I'm using python with the binance.client wrapper. I'm gathering all of the BTC trade pairs from the exchange and wanting to create a simple dict with tradepair: price. I have figured a way to do this but it seems clunky to me and takes a minute or so to run. I'm currently a programming student just getting started with python as well as some other languages. Is there a better way to do it than this?
def BTCPair():
BTCPair = []
BTCPrice = []
BTCPairAndPrice = {}
exchange_info = client.get_exchange_info()
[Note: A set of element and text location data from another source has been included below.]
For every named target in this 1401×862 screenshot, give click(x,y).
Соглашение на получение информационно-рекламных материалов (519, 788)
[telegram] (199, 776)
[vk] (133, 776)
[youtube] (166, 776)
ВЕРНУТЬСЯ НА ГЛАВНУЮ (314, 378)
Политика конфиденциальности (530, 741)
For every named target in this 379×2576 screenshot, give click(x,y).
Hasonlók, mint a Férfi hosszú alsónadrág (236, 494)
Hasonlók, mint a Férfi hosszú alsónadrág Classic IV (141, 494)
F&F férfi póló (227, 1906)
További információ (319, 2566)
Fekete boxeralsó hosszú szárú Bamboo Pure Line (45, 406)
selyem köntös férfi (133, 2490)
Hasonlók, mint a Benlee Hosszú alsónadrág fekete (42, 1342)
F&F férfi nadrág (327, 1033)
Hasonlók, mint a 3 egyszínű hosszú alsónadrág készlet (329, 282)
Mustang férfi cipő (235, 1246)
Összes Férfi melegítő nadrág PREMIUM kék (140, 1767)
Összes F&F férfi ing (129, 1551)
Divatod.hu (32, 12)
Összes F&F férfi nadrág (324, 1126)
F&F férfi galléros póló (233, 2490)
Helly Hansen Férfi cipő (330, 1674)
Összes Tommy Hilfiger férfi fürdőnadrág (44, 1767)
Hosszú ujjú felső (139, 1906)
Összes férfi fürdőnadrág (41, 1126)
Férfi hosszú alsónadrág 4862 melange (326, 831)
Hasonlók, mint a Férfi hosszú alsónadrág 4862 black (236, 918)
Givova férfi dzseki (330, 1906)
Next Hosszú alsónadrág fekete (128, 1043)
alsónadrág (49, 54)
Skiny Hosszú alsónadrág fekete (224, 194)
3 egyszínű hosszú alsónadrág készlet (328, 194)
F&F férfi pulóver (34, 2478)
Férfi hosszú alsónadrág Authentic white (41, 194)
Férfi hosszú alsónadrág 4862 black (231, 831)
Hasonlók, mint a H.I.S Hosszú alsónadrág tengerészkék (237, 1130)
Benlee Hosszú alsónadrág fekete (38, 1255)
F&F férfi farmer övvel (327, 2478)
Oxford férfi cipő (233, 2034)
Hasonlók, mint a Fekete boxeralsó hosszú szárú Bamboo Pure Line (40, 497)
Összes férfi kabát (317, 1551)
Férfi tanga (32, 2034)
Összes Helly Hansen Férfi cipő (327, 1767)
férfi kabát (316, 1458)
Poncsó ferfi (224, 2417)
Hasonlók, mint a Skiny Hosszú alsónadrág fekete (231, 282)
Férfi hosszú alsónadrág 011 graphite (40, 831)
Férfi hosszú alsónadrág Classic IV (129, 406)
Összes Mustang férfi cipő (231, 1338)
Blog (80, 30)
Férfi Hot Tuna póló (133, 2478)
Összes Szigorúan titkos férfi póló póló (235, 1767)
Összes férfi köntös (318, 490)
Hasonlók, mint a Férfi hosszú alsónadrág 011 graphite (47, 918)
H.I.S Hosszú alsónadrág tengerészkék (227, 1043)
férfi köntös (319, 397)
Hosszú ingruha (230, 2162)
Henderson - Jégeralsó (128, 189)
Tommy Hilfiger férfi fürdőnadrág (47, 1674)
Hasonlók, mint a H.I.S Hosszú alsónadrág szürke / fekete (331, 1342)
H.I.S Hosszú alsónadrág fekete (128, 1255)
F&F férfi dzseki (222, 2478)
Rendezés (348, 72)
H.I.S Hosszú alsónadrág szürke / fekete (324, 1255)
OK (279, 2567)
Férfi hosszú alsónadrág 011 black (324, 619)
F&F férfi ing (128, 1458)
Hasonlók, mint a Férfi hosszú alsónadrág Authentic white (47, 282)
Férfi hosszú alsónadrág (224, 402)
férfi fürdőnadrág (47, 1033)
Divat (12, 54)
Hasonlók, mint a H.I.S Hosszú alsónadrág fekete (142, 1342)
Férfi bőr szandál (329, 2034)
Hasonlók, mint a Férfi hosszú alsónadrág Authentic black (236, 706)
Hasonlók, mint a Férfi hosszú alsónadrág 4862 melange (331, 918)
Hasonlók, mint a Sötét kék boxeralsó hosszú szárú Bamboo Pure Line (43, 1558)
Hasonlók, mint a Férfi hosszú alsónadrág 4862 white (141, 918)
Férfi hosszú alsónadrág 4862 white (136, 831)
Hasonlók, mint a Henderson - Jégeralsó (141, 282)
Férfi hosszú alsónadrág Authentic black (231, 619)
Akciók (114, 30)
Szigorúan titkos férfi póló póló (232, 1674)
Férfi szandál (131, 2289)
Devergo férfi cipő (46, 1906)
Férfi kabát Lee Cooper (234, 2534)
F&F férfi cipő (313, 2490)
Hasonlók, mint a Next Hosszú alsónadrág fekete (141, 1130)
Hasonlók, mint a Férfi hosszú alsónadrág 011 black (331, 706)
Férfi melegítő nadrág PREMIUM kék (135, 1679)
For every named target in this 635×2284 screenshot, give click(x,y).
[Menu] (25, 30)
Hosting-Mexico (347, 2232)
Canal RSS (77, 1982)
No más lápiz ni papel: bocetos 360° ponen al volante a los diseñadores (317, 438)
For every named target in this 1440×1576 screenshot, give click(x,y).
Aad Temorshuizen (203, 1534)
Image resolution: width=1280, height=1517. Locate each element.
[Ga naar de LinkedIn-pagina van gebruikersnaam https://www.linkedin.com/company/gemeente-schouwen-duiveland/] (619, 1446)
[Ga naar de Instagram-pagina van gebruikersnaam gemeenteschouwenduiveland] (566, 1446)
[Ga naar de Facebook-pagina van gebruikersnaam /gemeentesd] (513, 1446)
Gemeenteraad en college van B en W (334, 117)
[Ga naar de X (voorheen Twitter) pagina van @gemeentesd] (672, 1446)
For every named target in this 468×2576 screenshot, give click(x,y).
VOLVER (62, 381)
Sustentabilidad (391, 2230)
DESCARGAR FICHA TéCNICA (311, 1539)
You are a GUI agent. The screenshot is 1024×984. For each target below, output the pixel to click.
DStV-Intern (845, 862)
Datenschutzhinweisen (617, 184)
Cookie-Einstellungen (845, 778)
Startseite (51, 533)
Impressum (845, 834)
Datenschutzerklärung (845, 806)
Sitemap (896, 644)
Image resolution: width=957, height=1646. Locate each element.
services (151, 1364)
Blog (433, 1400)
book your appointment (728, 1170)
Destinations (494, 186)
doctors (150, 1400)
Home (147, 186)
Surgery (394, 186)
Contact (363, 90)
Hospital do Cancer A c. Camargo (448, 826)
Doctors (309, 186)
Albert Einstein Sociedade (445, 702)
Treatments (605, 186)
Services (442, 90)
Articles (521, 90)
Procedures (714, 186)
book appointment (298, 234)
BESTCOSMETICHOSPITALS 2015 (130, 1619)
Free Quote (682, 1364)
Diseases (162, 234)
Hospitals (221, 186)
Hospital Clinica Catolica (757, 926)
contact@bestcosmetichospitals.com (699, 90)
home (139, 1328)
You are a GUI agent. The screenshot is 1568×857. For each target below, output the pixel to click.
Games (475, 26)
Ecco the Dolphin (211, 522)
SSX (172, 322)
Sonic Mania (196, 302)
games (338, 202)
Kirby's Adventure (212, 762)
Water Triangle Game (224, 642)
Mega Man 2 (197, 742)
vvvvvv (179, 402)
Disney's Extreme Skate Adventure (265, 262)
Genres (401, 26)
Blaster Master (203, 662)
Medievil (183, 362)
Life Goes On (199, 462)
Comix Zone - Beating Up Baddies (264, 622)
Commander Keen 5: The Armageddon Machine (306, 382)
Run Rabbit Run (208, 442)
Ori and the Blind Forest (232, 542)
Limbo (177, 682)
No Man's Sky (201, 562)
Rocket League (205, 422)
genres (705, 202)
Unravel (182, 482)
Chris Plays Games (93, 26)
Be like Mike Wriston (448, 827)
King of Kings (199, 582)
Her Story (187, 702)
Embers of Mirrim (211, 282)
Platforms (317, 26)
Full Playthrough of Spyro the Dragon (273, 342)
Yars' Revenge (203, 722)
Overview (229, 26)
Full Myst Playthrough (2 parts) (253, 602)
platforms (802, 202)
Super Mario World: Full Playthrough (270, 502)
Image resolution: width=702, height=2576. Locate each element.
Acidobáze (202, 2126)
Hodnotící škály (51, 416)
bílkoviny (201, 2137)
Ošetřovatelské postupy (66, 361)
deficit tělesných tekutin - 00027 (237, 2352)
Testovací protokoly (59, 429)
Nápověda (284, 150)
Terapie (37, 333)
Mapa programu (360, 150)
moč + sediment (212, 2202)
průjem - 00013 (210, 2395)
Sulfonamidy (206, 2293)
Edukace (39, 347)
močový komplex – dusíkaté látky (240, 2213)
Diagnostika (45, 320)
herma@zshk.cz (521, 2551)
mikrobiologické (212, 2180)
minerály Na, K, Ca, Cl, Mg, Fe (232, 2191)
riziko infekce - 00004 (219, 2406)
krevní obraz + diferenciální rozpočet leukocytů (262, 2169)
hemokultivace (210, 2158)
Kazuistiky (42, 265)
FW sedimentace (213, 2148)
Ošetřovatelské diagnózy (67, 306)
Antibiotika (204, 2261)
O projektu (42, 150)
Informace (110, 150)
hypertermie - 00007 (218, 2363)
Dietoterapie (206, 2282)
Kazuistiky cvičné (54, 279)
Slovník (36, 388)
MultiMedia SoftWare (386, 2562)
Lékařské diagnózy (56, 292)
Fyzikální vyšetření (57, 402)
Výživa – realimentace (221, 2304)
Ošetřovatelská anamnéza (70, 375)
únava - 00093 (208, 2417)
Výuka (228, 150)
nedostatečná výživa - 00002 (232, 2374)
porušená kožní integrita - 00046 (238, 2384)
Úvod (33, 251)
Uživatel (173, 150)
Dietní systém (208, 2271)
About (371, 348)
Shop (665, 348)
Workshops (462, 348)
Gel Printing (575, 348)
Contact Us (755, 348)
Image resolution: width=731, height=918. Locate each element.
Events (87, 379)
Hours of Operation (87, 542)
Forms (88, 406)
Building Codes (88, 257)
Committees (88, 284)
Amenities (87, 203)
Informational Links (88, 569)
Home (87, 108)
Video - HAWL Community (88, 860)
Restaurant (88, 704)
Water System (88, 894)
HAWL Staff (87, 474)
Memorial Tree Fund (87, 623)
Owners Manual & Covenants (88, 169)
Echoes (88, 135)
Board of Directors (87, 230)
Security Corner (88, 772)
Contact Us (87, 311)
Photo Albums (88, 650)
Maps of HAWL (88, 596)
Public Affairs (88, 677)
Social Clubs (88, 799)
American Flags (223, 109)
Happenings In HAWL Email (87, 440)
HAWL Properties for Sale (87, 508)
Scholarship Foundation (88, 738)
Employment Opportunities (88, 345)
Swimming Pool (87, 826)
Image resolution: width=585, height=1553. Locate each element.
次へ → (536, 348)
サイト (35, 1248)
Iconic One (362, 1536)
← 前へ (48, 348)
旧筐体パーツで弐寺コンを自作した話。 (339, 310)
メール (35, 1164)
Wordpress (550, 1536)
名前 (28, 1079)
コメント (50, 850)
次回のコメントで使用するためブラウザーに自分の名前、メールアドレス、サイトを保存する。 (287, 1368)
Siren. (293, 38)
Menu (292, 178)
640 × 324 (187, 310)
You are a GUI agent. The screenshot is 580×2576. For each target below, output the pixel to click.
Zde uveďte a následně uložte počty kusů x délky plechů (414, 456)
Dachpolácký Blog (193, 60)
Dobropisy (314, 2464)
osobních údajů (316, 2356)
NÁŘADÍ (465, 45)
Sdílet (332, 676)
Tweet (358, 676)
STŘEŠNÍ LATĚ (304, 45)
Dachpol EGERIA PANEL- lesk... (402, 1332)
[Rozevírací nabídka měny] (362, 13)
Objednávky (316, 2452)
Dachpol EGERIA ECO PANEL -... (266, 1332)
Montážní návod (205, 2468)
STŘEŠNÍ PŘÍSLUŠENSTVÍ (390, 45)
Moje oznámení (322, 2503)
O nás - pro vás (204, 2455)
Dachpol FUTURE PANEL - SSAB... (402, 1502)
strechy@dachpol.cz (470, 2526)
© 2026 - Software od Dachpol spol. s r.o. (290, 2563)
for s in exchange_info['symbols']:
if 'BTC' in (s['symbol'])[-3:]:
BTCPair.append(s['symbol'])
BTCPrice.append(client.get_avg_price(symbol=s['symbol'])['price'])
for i in range(len(BTCPair)):
BTCPairAndPrice[BTCPair[i]] = BTCPrice[i]
return BTCPairAndPrice
CodePudding user response:
I don't understand why you are using two loops; one to put the data into lists, and another to convert those lists into a dictionary - why not just construct the dictionary directly?
You could just construct your dictionary directly using a comprehension:
BTCPairAndPrice = {
s['symbol']: client.get_avg_price(symbol=s['symbol'])['price']
for s in exchange_info['symbols']
if 'BTC' in (s['symbol'])[-3:]
}
The way the dictionary is constructed is unlikely to have a big impact on performance, but not iterating through all the data twice should have an impact if there is a lot of data.
Also consider that contacting a web service is also likely to take some time, so contacting the exchange might be the slowest part.
CodePudding user response:
First of all, for i in range(len(BTCPair))
is an antipattern. You could instead iterate over those zipped together.
But we don't actually need to do that either! Rather than creating two lists and then iterating over them to fill in your dictionary, you could create everything in one go with a dictionary comprehension. Also, a cleaner way to check the end of a string is endswith()
.
def btc_pair():
symbols = client.get_exchange_info()['symbols']
return {
symbol['symbol']: client.get_avg_price(symbol=symbol)['price']
for symbol in symbols
if symbol['symbol'].endswith('BTC')
}
This probably will run a little bit faster, but I doubt that the dictionary creation itself is the real performance bottleneck in your code.